Problem statement ▸ Return the lines beginning at the one that contains "Given: Click the" and running to the end of the records, exactly and with nothing else. Omit pictures.

++++ Data shown

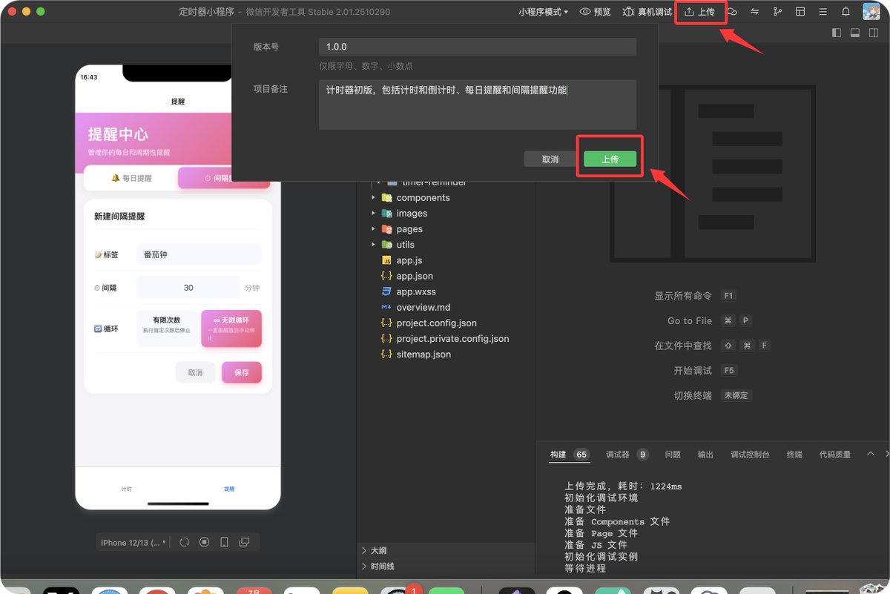
Task: Click the green 上传 button in dialog
Action: click(x=610, y=159)
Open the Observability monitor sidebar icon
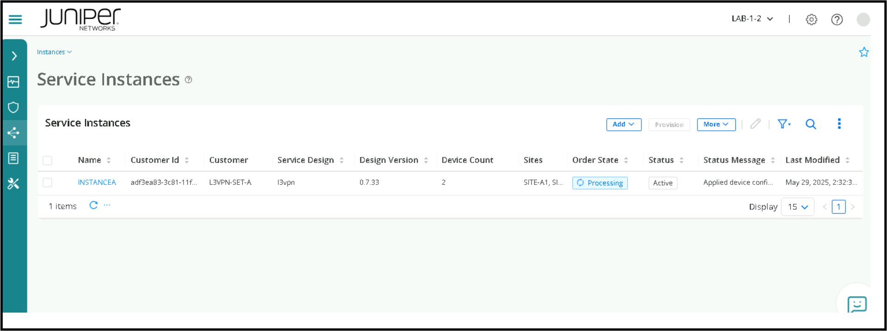 point(13,82)
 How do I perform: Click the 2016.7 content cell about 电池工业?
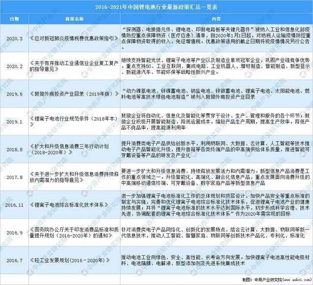click(216, 260)
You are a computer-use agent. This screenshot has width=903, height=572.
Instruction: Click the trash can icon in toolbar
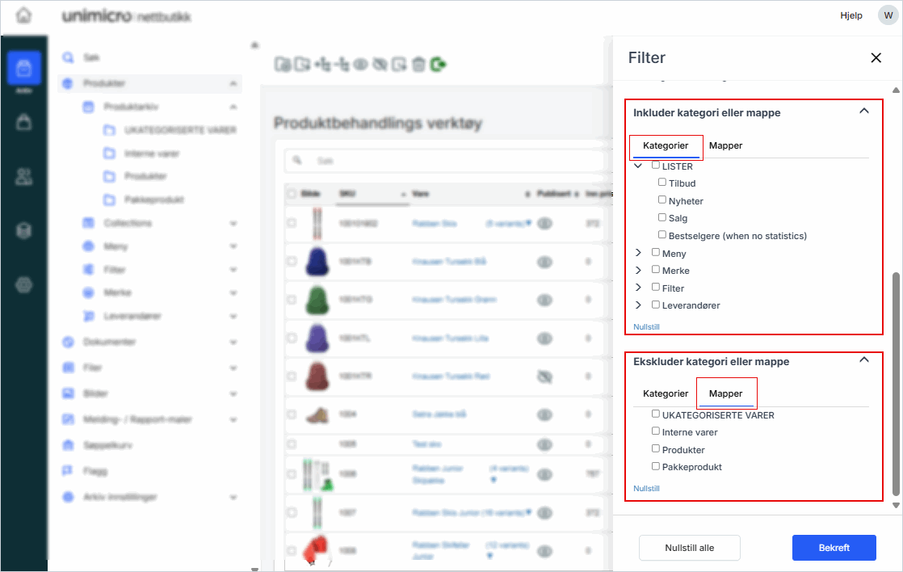418,65
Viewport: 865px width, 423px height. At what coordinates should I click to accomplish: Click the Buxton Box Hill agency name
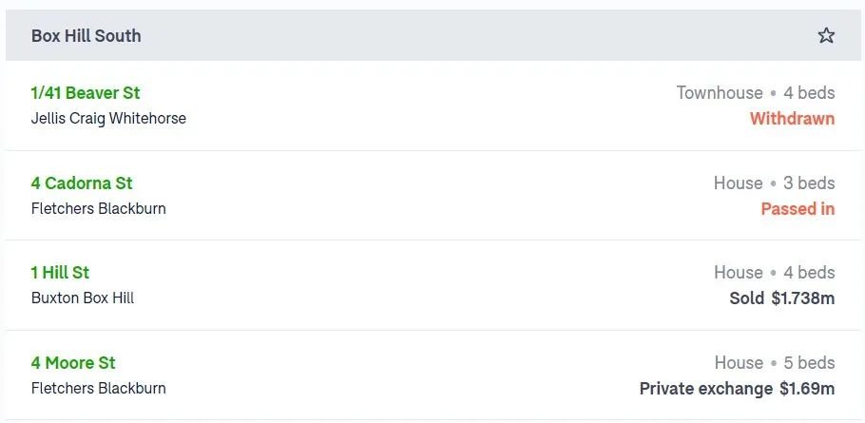[x=83, y=298]
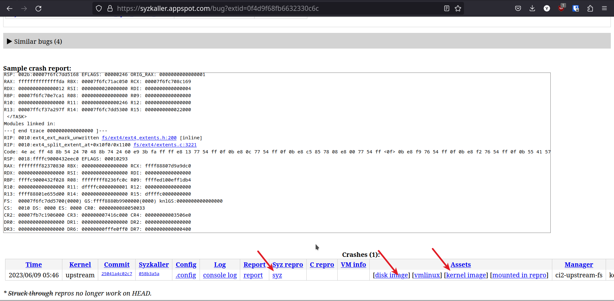Open the syz repro link

click(277, 275)
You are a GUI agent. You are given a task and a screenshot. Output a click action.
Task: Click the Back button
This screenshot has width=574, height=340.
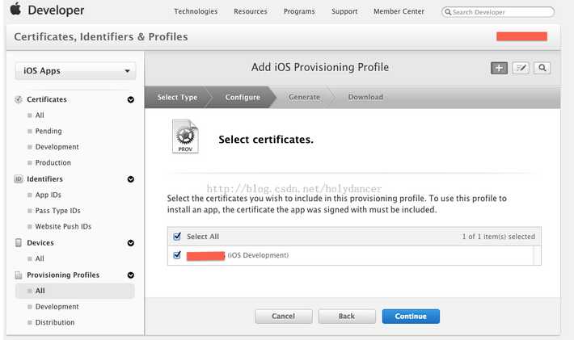[347, 317]
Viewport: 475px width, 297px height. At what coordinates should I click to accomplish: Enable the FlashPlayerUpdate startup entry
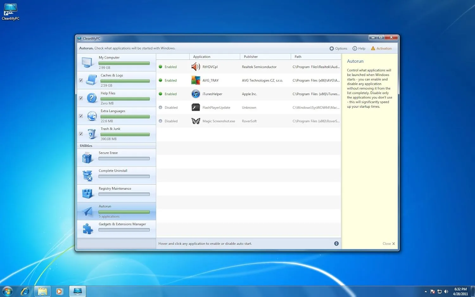pos(171,107)
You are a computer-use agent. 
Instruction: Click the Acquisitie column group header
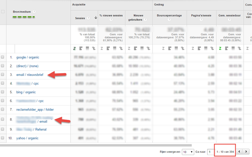pos(79,5)
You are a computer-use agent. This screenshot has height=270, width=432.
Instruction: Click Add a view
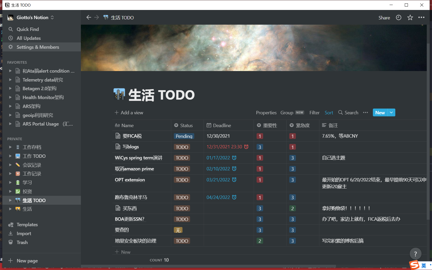pyautogui.click(x=129, y=112)
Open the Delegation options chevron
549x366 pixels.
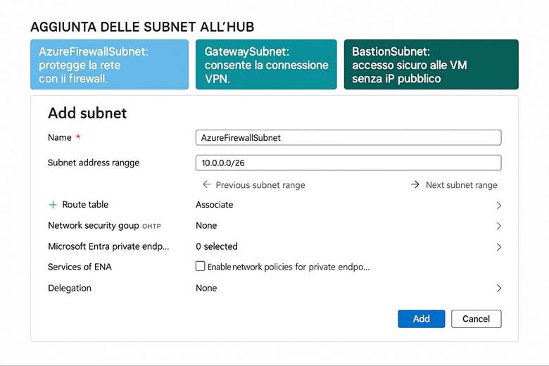[x=499, y=289]
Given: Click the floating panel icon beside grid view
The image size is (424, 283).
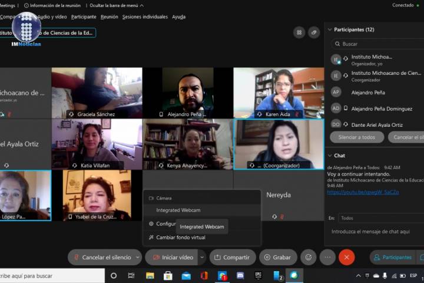Looking at the screenshot, I should 314,32.
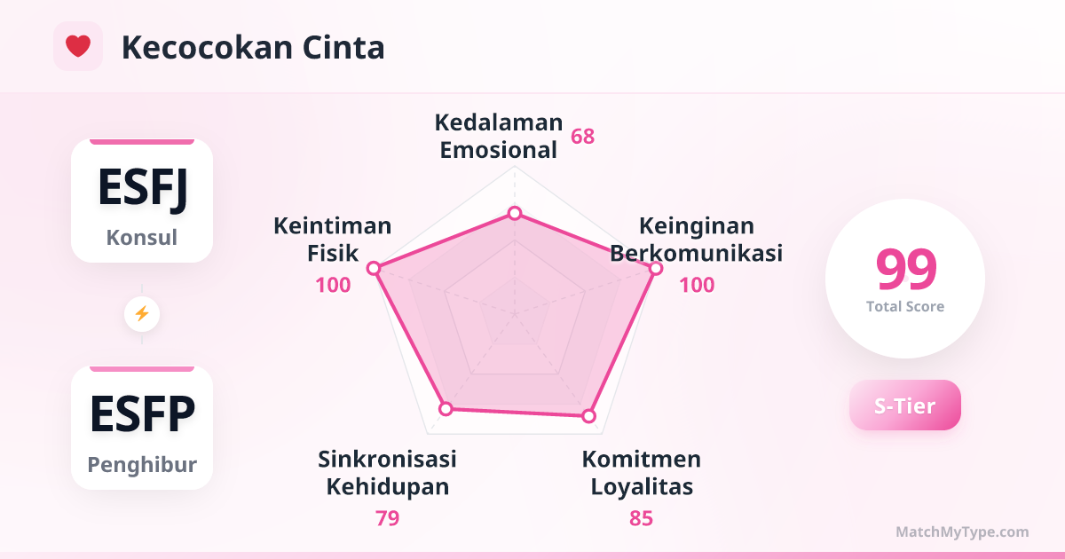Click the Kedalaman Emosional radar point

tap(514, 214)
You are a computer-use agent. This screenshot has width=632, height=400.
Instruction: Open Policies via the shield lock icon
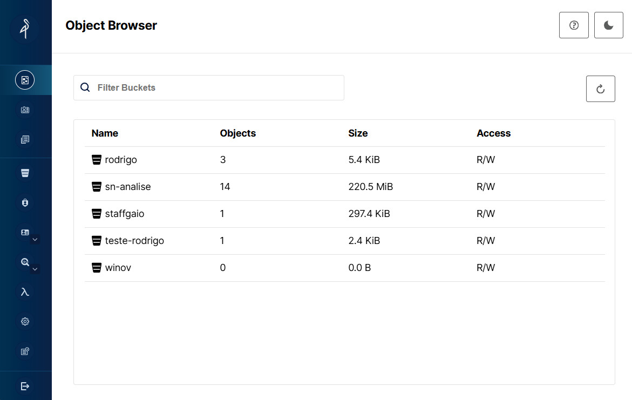[x=25, y=203]
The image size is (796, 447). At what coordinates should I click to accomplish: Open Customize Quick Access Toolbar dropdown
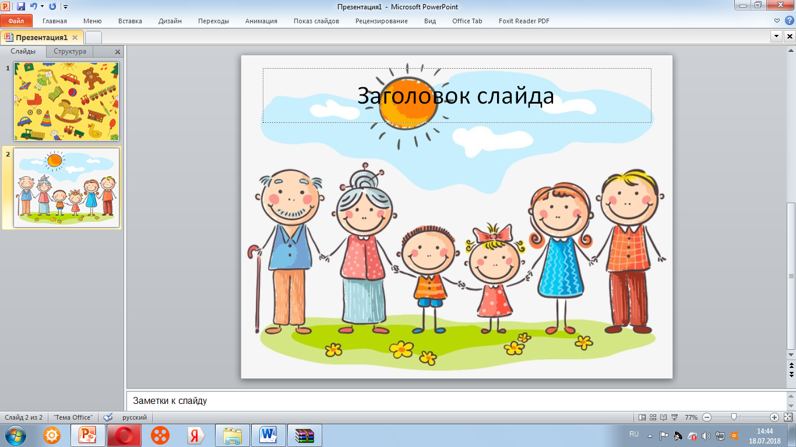coord(65,7)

++++++++

Answer to the problem ▸
Given: Click the floating panel icon beside grid view
The image size is (424, 283).
Looking at the screenshot, I should 314,32.
Click the Kedalaman Emosional radar point

tap(514, 214)
You are a computer-use agent. This screenshot has width=632, height=400.
Instruction: Open Policies via the shield lock icon
[x=25, y=203]
The image size is (796, 447). At what coordinates should I click to accomplish: Open Customize Quick Access Toolbar dropdown
coord(65,7)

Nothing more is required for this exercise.